TASK REQUIREMENTS →
a) Name every person mentioned in the refugee hearing excerpt below. If one person appears under more than one form of name, give all of those forms together.
b) Return everything in the refugee hearing excerpt below from "[Emphasis added.]" down to "of his statements.", copied word for word.
c) Take the refugee hearing excerpt below further, starting right after its final sentence.

SOURCE PASSAGE →
1.   An excerpt from the beginning of the hearing of October 5, 2005, establishing that the panel denied Ms. Acuna the right to make her statement under oath with the Bible, the panel stating “we no longer swear on the Bible, we are a secular government”. The affidavit also refers to the notice to appear sent to Ms. Acuna to the effect that “At the hearing, you will be required to make a solemn affirmation before giving testimony. If you prefer to make an oath, you must bring a holy book with you to the hearing.”;

 

2.   A statement regarding the panel’s treatment of two letters of support that her representative had submitted to the panel. The applicant states that the panel [translation] “showed us a great lack of respect. Once the first letter was read, he literally threw the letter … from his desk to the desk of my immigration advisor, passing it over the computer … he did the same with the second letter. In both cases, the discarded letters landed on the desk of Mr. Hoyos, my immigration advisor”;

 

3.   A letter from sister Agnès Bouchard, an observer at her hearing, in which she states: [translation] “during the hearing I thought that they were treating her like a street person, if not an offender”;

 

4.      Certain passages from the transcript show that the applicant had a justifiable apprehension of the panel’s bias.

 

 

[Emphasis added.]

 

 

 

[24] In his affidavit, Mr. Hoyos-Tello stated that he had been a [translation] “direct witness to the unfair hearing that my client, Ms. Aguiano Acuna had before the member . . . He was ironic, sarcastic and he breached his duty to properly examine the evidence.” Carlos Hoyos-Tello also stated that the panel and the refugee protection officer (the RPO) had been appointed at the last minute. He referred to certain passages of the transcript in support of his statements.

INFORMATION SHOWN →
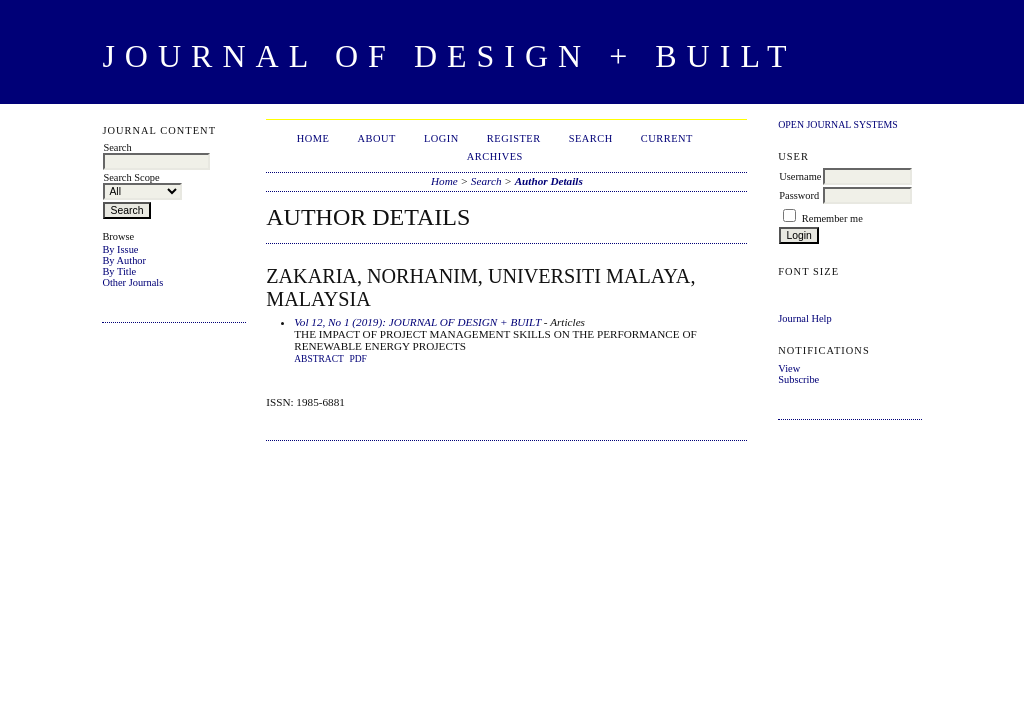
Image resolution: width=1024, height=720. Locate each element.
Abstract (319, 359)
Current (667, 138)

ANSWERS BELOW →
a)
- Ms. Acuna (also called Ms. Aguiano Acuna), the applicant
- Mr. Hoyos (also called Mr. Hoyos-Tello and Carlos Hoyos-Tello), her immigration advisor
- Agnès Bouchard, a sister who observed the hearing

b)
[Emphasis added.]

 

 

 

[24] In his affidavit, Mr. Hoyos-Tello stated that he had been a [translation] “direct witness to the unfair hearing that my client, Ms. Aguiano Acuna had before the member . . . He was ironic, sarcastic and he breached his duty to properly examine the evidence.” Carlos Hoyos-Tello also stated that the panel and the refugee protection officer (the RPO) had been appointed at the last minute. He referred to certain passages of the transcript in support of his statements.

c)
[25] From the transcript of the hearing of October 5, 2005, I listed the following passages in order to assess the correctness of Ms. Acuna’s statement to the effect that the panel’s comments support her claim, that they raise a reasonable apprehension of bias on the part of the panel, i.e. a reasonable apprehension that the panel did not decide fairly:

1.     The panel had asked Ms. Acuna whether she had any acknowledgements of receipt for her job applications at several universities. She testified that only one person responded by mail and that the other refusals were in person and that she had not taped the phone calls. The panel asked her [translation] “do you know the Latin proverb? Have you ever studied Latin? No?” Ms. Acuna replied “No”. The panel made the following remark:

 

[translation] O.K. scripta valente, verba volente [sic]; words fly, the writing remains. So, that is why I’m telling you  . . . I asked you whether you had written evidence of your refusals. So, you’re saying that you only have one? (Certified Record, page 312).

 

2.     Ms. Acuna testified that during 2002-2003, when she filled temporary positions at two universities in La Paz, she was told that there was no work for her, adding [translation] “yet I saw that there were other people who got jobs”  . . . to which the panel stated: [translation] “. . . yes, these are things that happen in life” (Certified Record, page 313).

 

3.     Responding to the panel regarding how many accredited universities there were in Tijuana, Ms. Acuna listed several, following which the panel exclaimed [translation] “Good gracious, those are a lot of universities for one small city” (Certified Record, page 321).

 

4.     In response to a question from the panel, why she had never said anything about the drug exchange, Ms. Acuna replied [translation] “because I was so stunned” following which the panel added [translation] “but you recover from your astonishment the next morning and run to the police where you file an anonymous report, as it is possible to do by internet in Mexico” (Certified Record, page 326).

 

5.     Ms. Acuna testified that at the university where she was teaching there were two professors for 250 students and that the department was small, to which the panel retorted : [translation] “well, 200 students for two professors, I find that big, myself” (Certified Record, page 337).

 

6.     Following Ms. Acuna’s testimony that counsel in Mexico [translation] “can keep, if they win, can keep half of what they win from the person” the panel exclaimed [translation] “My goodness, Canadian legal services could model that” (Certified Record, page 348).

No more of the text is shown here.